We installed a Linux system called Raspbian on the Raspberry Pi and programmed on it using Python. The program reads out the video streaming from the camera and transmits it to the laptop through Wi-Fi by TCP protocol using the “socket” library. This process is a simulation of the transmission of video from the wearable device to the computer in a smart-home using domestic Wi-Fi environment. Then, on the laptop, a mathematical software, MATLAB, receives the video and runs the hand gesture recognition algorithm.

The wearable device is supplied by a 5 V power bank with a capacity of 2200 mAh. The Raspberry Pi consumes an average current of 0.30 A when reading and transmitting the video, and consumes 0.11 A at the idle state. Thus, when the user continuously uses it to send gesture commands, the device could be running for more than five hours. Several approaches can be applied to further extend the battery life, such as using the cell with a larger energy density, reducing the frequency of image acquisition, and optimizing the software to keep the device in sleep mode when the user is not using it.

The wristband and the support of the camera are adjustable, so the camera can be set to the proper position and orientation to have a good view of the hand— this is: when five fingers are stretched out: (1) the middle finger is at about the middle of the figure; (2) the highest fingertip is above the 1/2 image height; and (3) the wrist is at the bottom of the image. A feasible position can be seen from Figure 1 and Figure 2.

3. Algorithm

In the proposed hand gesture recognition scheme, the recognition of static hand gestures is based on the idea that if we find the fingers in the image and acquire their names, we know the gesture type. Thus, we focused on improving the finger segmentation, and then proposed a simple but effective finger angle prediction and a template matching metric to recognize each finger’s name.

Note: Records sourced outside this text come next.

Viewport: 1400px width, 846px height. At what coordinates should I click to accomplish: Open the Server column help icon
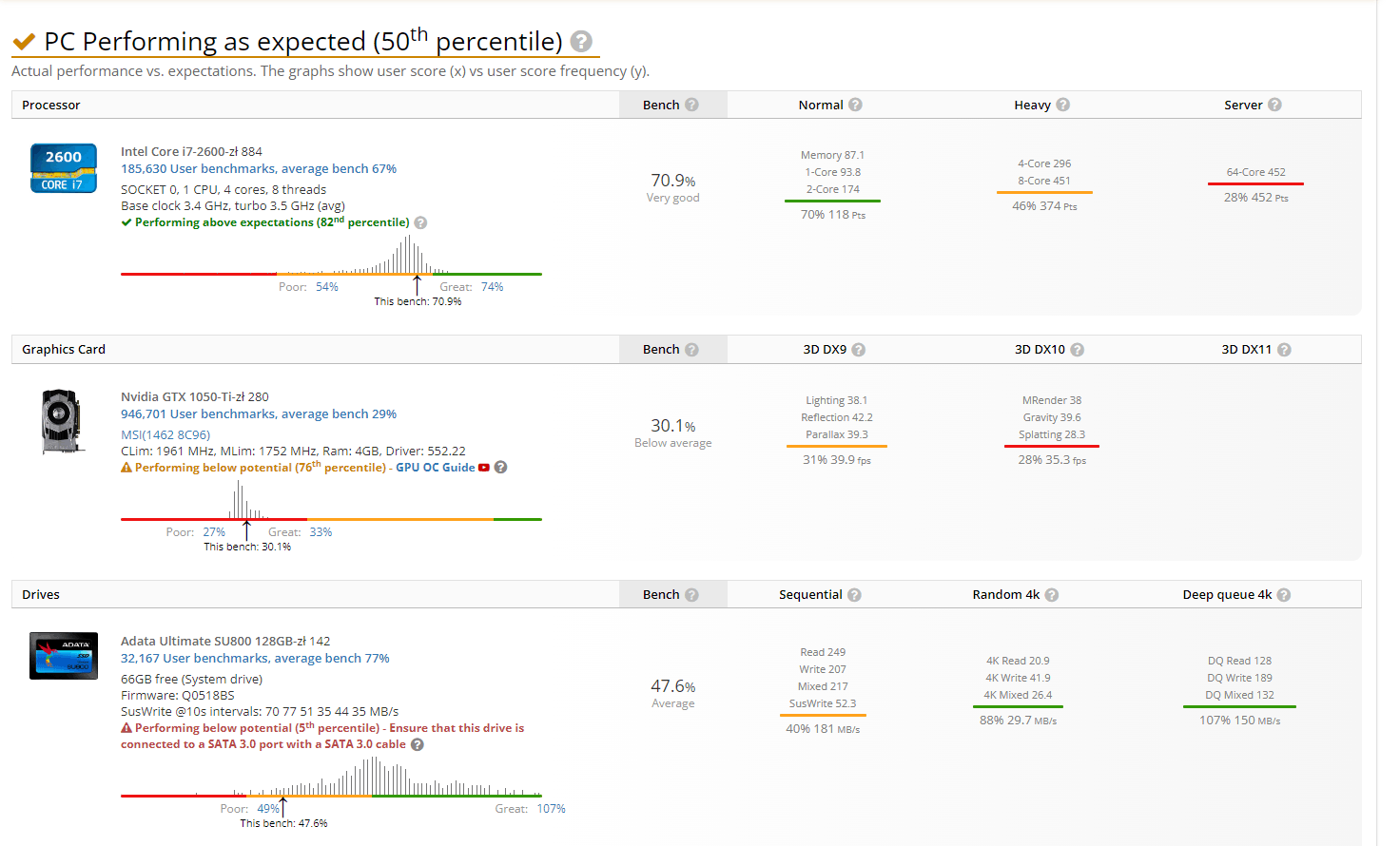(x=1274, y=105)
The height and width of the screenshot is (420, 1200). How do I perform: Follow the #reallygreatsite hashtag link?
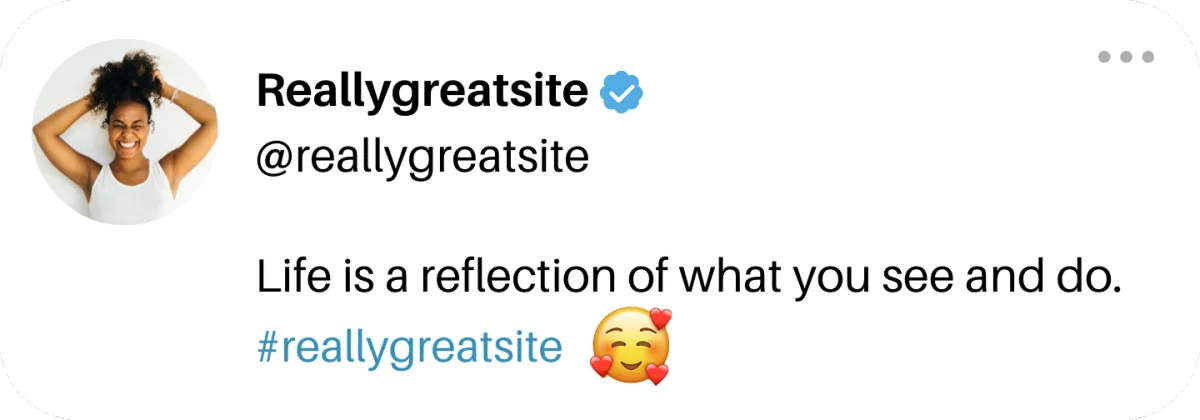(x=409, y=348)
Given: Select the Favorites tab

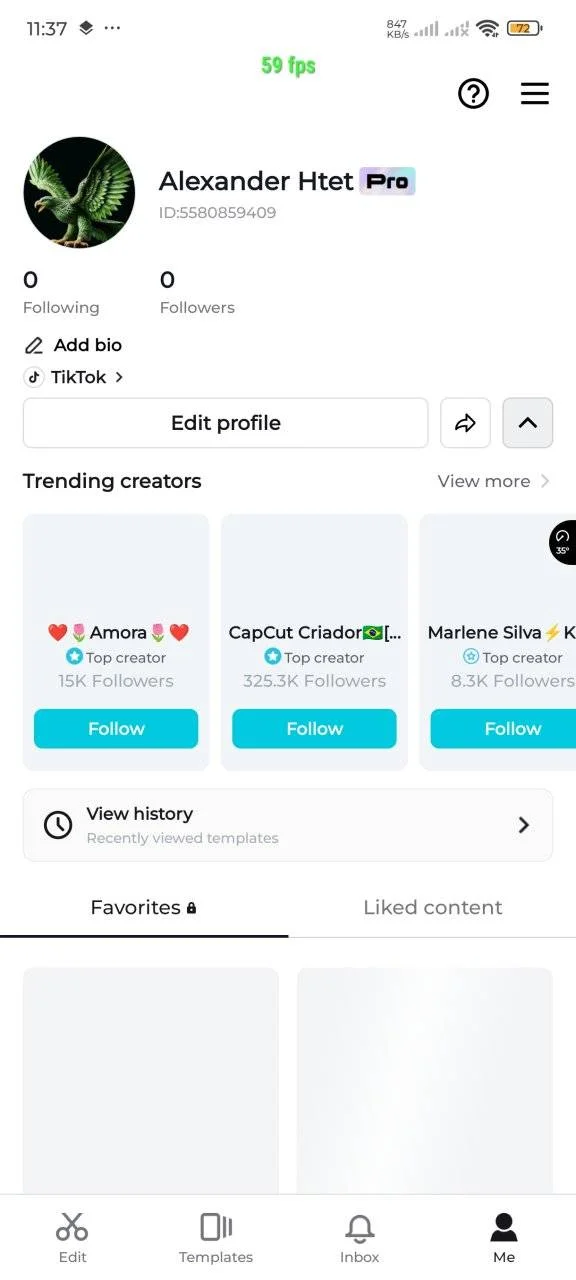Looking at the screenshot, I should pos(144,908).

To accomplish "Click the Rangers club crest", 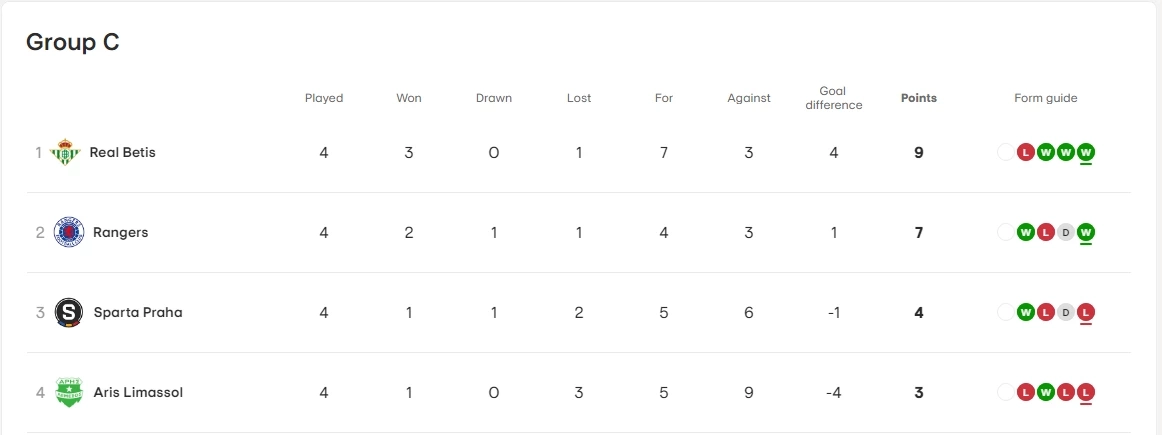I will (x=69, y=233).
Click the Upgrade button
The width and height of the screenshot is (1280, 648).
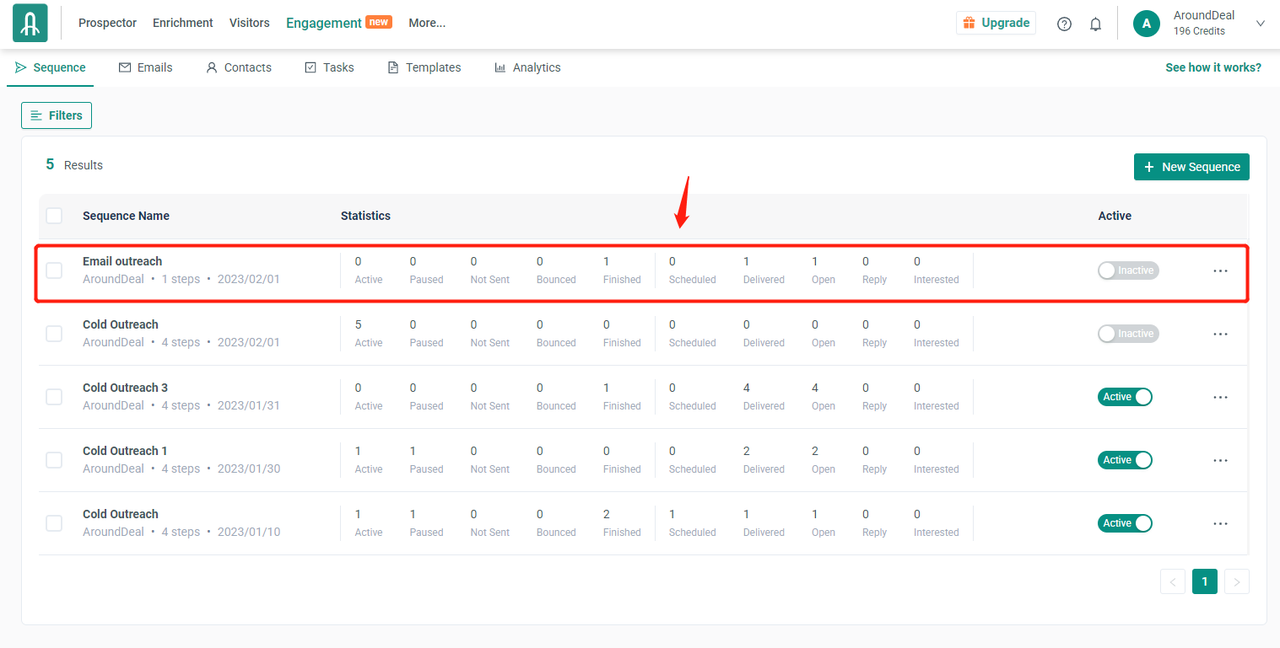(x=995, y=23)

The images in the dataset we used were first resized from the original size of 960 × 1280 pixels to 120 × 160 pixels for more efficient computing. Then, the hand gesture recognition algorithm is achieved in four steps. (1) First, the hand is segmented from the image by setting thresholds in YC_bC_r color space; (2) finger regions are separated from the palm through a two-phase distance transformation. Then, we locate each finger and calculate their angles with respect to the wrist; (3) all possible positions of the remaining fingers are predicted; (4) among them, the one that is the most rational and similar to the template is considered as the right case. Its corresponding gesture is the recognition result.

3.1. Hand Segmentation

Many methods based on skin color have been proposed to detect hand, where the original RGB image is often converted to another color space such as YC_bC_r, HSV, and UCS for further processing [32]. Since this is not our focus, we chose the experimental environment with a background color different from the skin, and adopted a simple method to segment hand region by thresholding on the YC_bC_r color space. First, the image is converted using Equation (1) [33]. Then, for each pixel, if all three of its color channels are between the corresponding lower and upper thresholds, this pixel belongs to the hand and is marked as white. Otherwise, it is marked as black.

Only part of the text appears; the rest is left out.